Se elas não agradam – mudem de nacionalidade! Mas, se ficam por cá, têm de saber adaptar a sua forma de viver aos fundamentos do estado! Afinal fazem parte dos valores com os quais somos criados, com a nossa cultura.
Não sei porque não se introduz a CRP (Constituição da República Portuguesa) na escolaridade básica. Fazia todo o sentido! E os jovens do secundário deviam estudá-la aprofundadamente!
Fico siderada pela ignorância dos que protestam quando alguém debilitado lhes “passa à frente” numa fila de atendimento! E mais, seria necessário haver Lei Fundamental que o preveja? Que é feito do bom senso?
Na realidade, esta ignorância generalizada pelas regras de vivência em comum afeta situações várias. Desde uma fila, ao funcionamento de uma associação de pais, a um condomínio…
Exemplo flagrante de falta de civismo (e, para este, haja lei, que paciência escasseia!): estou a escrever este texto numa sala de espera do Hospital de Pulido Valente, onde existem inúmeras cadeiras vazias, pelo que me sentei numa, e coloquei a mala e o blazer na do lado – mas, lá veio uma senhora que só gostou da cadeira ao lado da minha, e mal me deu tempo de tirar as coisas antes de sentar o seu dito!... Será difícil facilitarmos a vida aos outros? Porque há pessoas que escolhem sempre a hipótese que incomoda alguém?
Existe ainda uma faceta que acho inusitada: os agentes da lei, que deveriam fiscalizar  sua aplicação, não terem conhecimento de algumas bem básicas, e de regulamentos simples sobre situações do dia a dia! - Acredito que, tal como qualquer cidadão, embora com menor desculpa, os agentes da lei não saibam de cor todos os diplomas legais… mas, não deveriam ter umas luzes?
Pois, mas isso não invalida que, todos nós, temos obrigação de saber "com que linhas nos cosemos" nesta coisa de viver em comunidade...

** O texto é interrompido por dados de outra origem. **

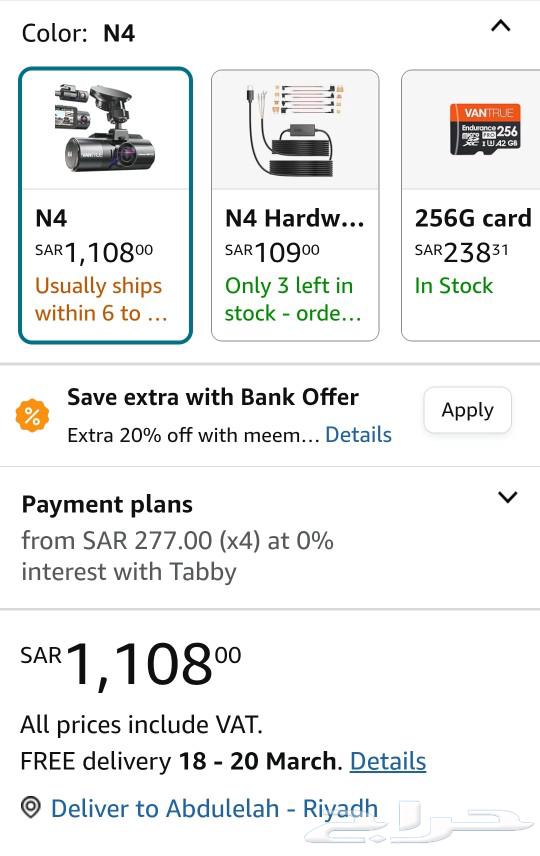Viewport: 540px width, 856px height.
Task: Tap the Payment plans heading
Action: coord(107,504)
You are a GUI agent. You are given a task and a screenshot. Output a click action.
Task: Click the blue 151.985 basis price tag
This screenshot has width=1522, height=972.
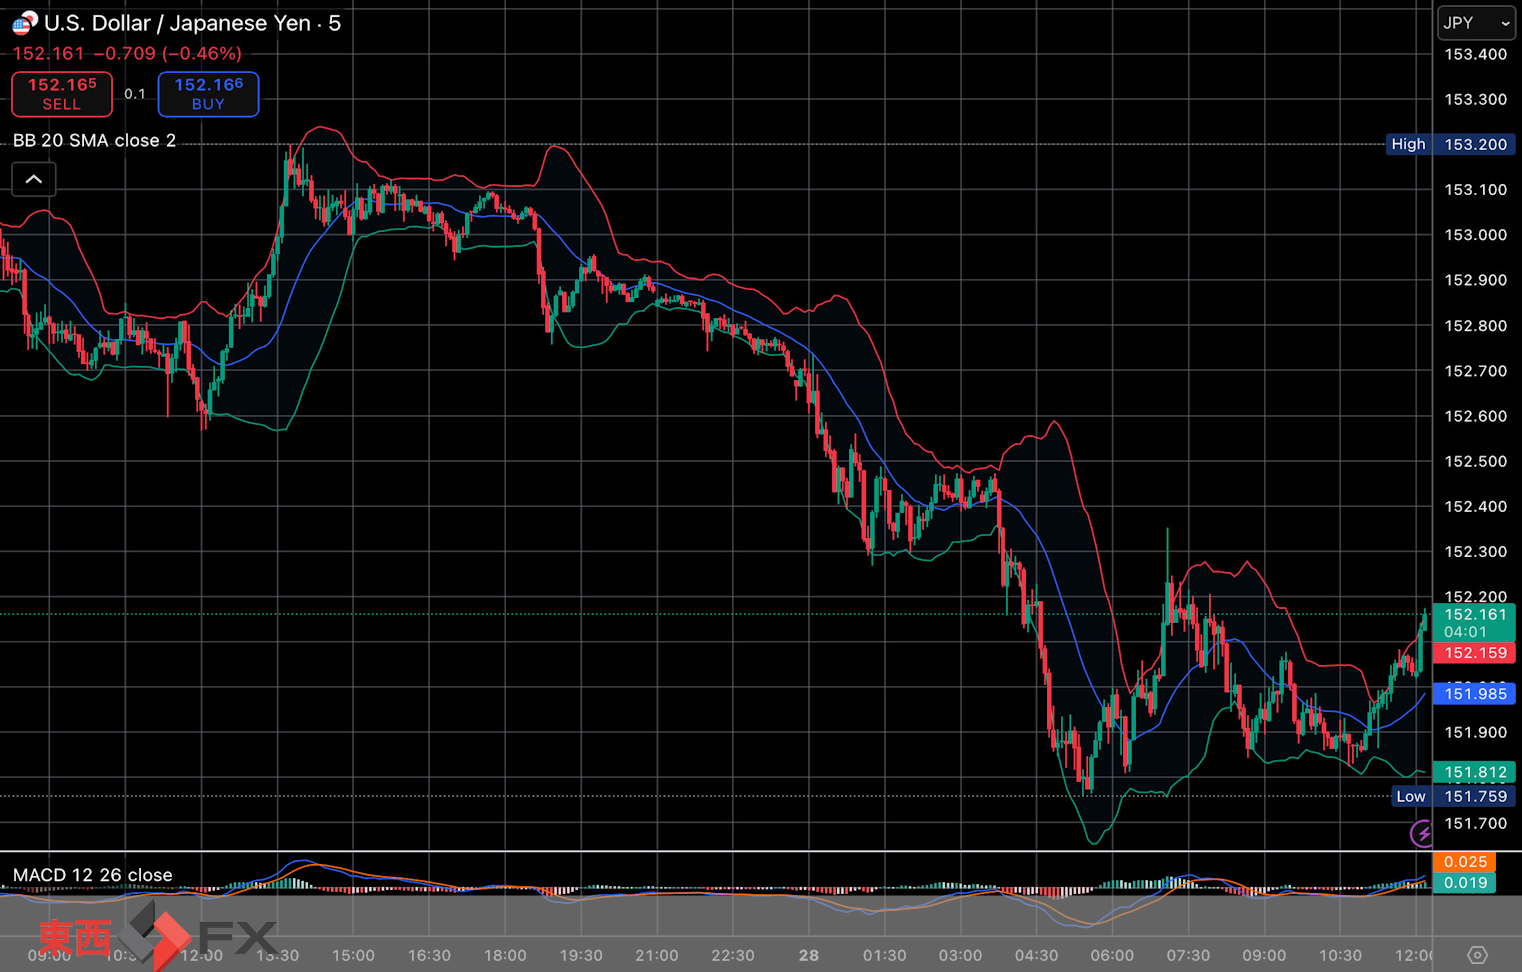pyautogui.click(x=1474, y=694)
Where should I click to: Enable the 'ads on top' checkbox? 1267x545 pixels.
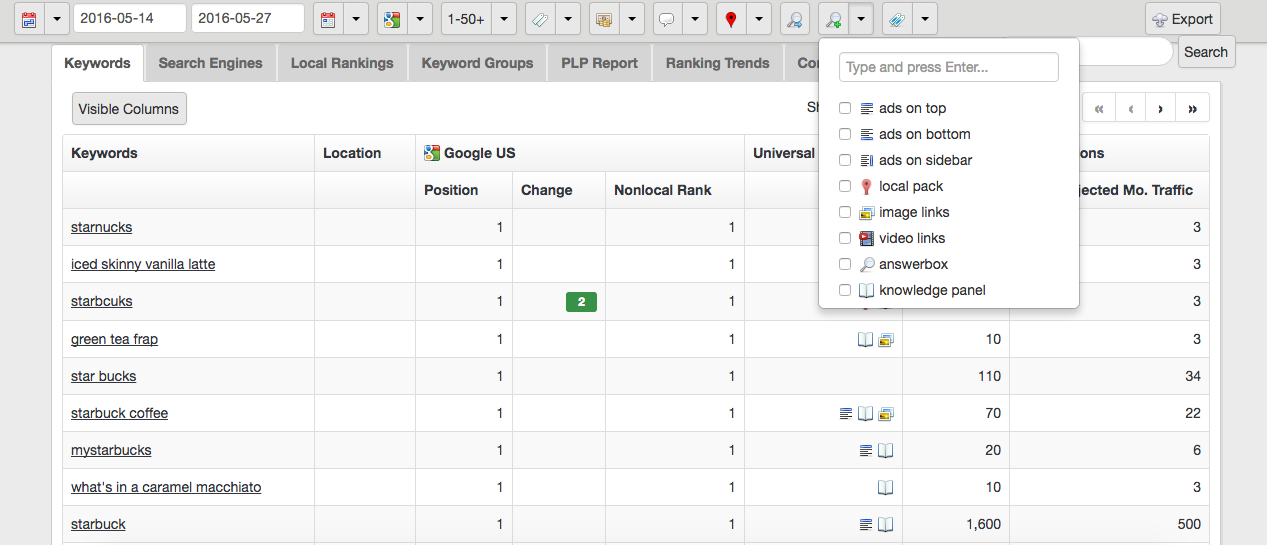(845, 108)
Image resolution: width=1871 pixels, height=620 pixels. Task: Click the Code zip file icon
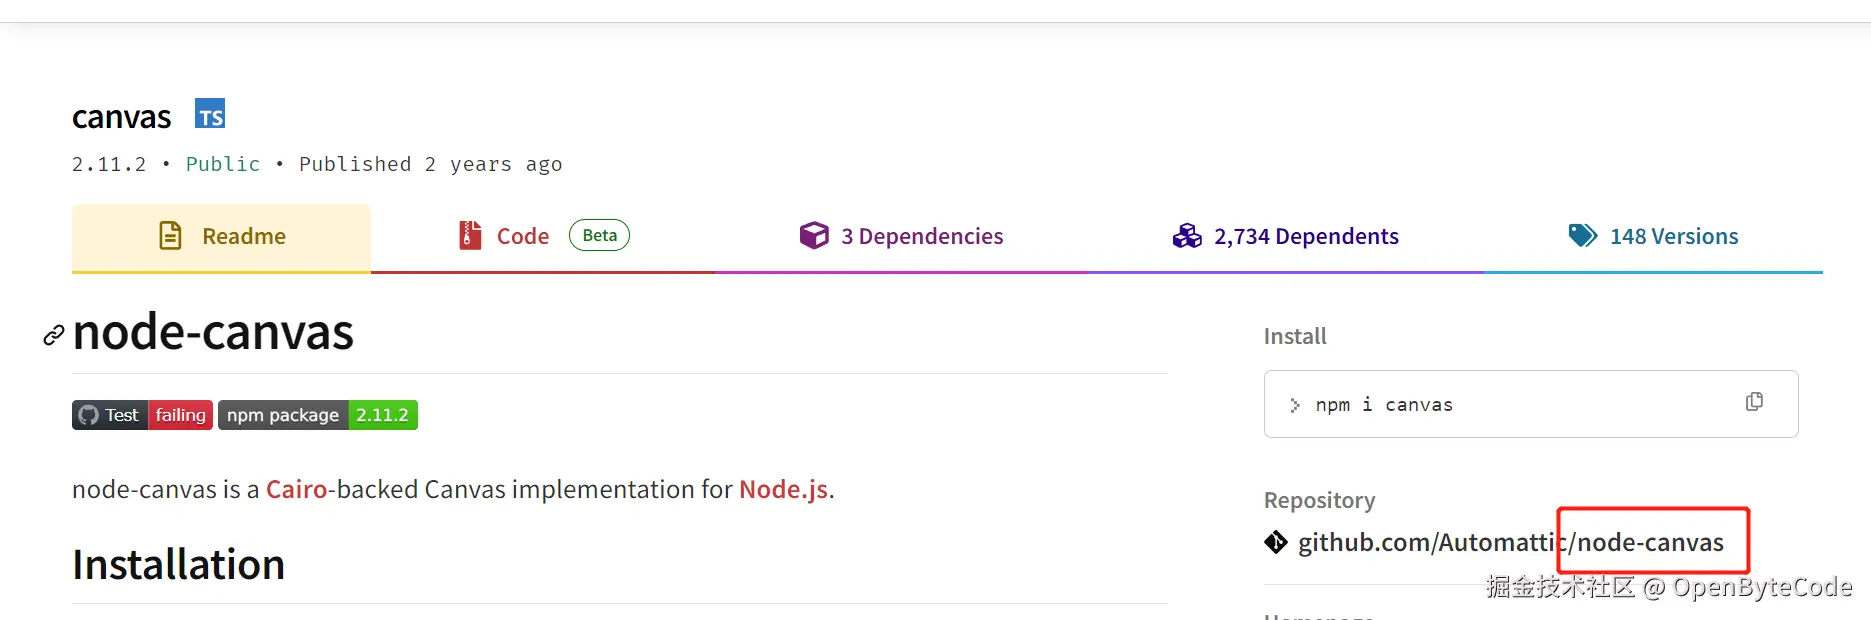(x=470, y=236)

sexta-feira, 9 de setembro de 2011

Condutores

Todos nós temos episódios de trânsito!
Não pensem os só-condutores que me refiro a apitadelas estridentes e impropérios janela fora, com a respetiva sinalética associada…

Estou falando na ótica do que anda a pé, e está tantas vezes a milímetros de ser “passado a ferro”, ter as “arestas limadas”, ou efetuar alterações pontuais à cor da pele e órgãos adjacentes!
É isso… Raros são os dias, em que não presencio, ou vivencio, um “caso de estrada”.

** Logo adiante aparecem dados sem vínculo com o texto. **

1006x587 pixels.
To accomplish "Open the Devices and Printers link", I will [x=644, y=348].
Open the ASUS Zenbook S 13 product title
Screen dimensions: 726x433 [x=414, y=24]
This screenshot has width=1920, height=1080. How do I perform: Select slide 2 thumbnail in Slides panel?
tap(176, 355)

Quando se ouve que o carro é usado como arma, a maioria dos condutores distancia-se, não tem sequer a noção de alguns perigos que faz os outros correr; na segurança da sua viatura, passam sinais “verde-maduro”, aceleram para passar laranjas, esquecem regras que “não precisam de cumprir” porque “são bons condutores” e “dominam o carro”… (e, geralmente, é sempre “o outro gajo” que faz alguma coisa mal!)

Porque não param para pensar?

Estou certa que, até o mais convencido das suas capacidades (desde que tenha Q.I., e, sobretudo, Q.E. q.b.) irá descobrir uma situaçãozinha em que devia ter agido “não bem assim”! – Sejam conscientes p.f.!

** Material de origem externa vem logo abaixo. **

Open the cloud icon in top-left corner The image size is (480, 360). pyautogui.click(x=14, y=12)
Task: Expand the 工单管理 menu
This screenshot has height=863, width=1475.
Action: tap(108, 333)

Quando estou prestes a ser atropelada, dou por isso tão em cima do momento, que até o choque (emocional) demora a chegar… São momentos em que confio, e depois acontece o inesperado…
Até agora safei-me…

Já vi “voar” pessoas, já vi condutores anormais a agredir outros condutores ou transeuntes (a punho, ou armados com o seu carro!), mas, aparte essas situações, digo o que mais me chateia nos chicos-espertos atrás do volante:

Eh pá…………………… Aquela cena que me fizeram hoje ao fim da tarde de novo – não param na passadeira, mas têm tempo para pôr a mãozinha de fora e pedir desculpa!
Ora # *&/@#!
Se têm tempo para isso, também tinham tempo para travar!!!!!!!!!!!!!!!!!!